Where ratio = approx_distinct / total_rows.
Scoring Weights¶
The composite score is the sum of four weighted factors. The weights
must sum to 100 — the config validates this at runtime and raises
ValueError if they don't.
| Parameter | Type | Default | Description |
|---|---|---|---|
score_weight_table_size |
int |
30 |
Maximum points for the table-size factor. |
score_weight_predicate_freq |
int |
30 |
Maximum points for predicate frequency. |
score_weight_cardinality |
int |
25 |
Maximum points for column cardinality. |
score_weight_data_type |
int |
15 |
Maximum points for data-type support. |
See Scoring for the detailed formulas.
Recommendation Parameters¶
| Parameter | Type | Default | Description |
|---|---|---|---|
max_clustering_columns |
int |
3 |
Warn when a table already has more clustered columns than this. Does not limit CTAS output. |
min_recommendation_score |
int |
40 |
Minimum composite score to surface a recommendation. Columns below this are labelled "Not recommended". |
generate_ctas |
bool |
False |
When True, generate one CREATE TABLE ... AS SELECT DDL statement per recommended column. Set this to include ready-to-run DDL in the report. |
Filtering¶
| Parameter | Type | Default | Description |
|---|---|---|---|
table_names |
list[str] |
[] |
Restrict analysis to specific tables. Each entry can be "table_name" (matches any schema) or "schema.table_name" (exact match). Empty list = all tables. |
Examples:
# Analyse only these two tables
config = DataClusteringConfig(
warehouse_name="MyWarehouse",
table_names=["dbo.Orders", "FactSales"],
)
# Analyse only tables in the 'sales' schema (by listing them explicitly)
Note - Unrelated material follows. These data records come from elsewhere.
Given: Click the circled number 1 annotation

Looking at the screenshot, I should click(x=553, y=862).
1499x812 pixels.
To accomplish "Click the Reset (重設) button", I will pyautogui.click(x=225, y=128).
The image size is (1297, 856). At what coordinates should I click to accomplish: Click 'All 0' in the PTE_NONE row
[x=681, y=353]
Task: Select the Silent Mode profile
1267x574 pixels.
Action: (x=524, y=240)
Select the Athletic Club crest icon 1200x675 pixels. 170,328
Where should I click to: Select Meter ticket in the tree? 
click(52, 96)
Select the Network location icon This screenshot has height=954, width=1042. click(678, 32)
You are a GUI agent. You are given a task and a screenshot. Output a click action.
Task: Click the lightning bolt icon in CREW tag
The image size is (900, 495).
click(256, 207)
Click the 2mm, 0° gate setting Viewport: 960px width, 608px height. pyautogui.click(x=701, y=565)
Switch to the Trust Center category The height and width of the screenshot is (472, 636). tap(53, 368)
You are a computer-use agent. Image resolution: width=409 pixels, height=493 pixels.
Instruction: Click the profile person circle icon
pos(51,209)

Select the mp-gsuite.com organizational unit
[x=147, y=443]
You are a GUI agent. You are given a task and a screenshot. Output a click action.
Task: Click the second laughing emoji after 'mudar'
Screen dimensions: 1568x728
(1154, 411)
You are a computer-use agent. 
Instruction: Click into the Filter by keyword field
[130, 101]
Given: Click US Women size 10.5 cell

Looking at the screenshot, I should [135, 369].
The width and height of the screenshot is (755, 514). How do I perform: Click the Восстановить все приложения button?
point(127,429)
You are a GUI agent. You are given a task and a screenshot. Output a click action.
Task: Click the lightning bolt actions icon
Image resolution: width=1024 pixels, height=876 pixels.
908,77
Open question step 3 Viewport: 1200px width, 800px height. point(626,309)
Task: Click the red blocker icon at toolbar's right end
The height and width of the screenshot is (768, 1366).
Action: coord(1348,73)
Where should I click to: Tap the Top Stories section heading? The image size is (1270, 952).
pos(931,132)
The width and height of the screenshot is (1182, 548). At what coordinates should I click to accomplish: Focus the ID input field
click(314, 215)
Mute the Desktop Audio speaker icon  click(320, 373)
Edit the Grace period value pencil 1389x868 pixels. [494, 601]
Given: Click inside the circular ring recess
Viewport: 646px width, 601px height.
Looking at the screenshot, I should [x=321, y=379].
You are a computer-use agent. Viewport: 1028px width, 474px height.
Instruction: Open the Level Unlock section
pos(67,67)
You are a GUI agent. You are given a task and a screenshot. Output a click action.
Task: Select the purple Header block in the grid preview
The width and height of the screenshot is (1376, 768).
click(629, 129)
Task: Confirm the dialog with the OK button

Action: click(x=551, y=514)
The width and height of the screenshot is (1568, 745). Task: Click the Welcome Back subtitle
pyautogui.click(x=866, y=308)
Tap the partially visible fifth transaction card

config = DataClusteringConfig(
warehouse_name="MyWarehouse",
table_names=["sales.FactOrders", "sales.FactReturns", "sales.FactLineItems"],
)
The filter applies to all phases — metadata collection, row counting, query pattern matching, cardinality estimation, and scoring.
Output Parameters¶
| Parameter | Type | Default | Description |
|---|---|---|---|
verbose |
bool |
False |
When True, prints structured debug output for each phase including intermediate DataFrames, row counts, and predicate breakdowns. Useful for understanding what the advisor is doing. |
Validation¶
The config is validated automatically when advisor.run() is called. The
following checks are performed:
warehouse_namemust be set to a non-empty value (not the placeholder"<your_warehouse_name>")cardinality_sample_fractionmust be in(0, 1.0]- Score weights must sum to exactly 100
If any check fails, a ValueError is raised with a descriptive message.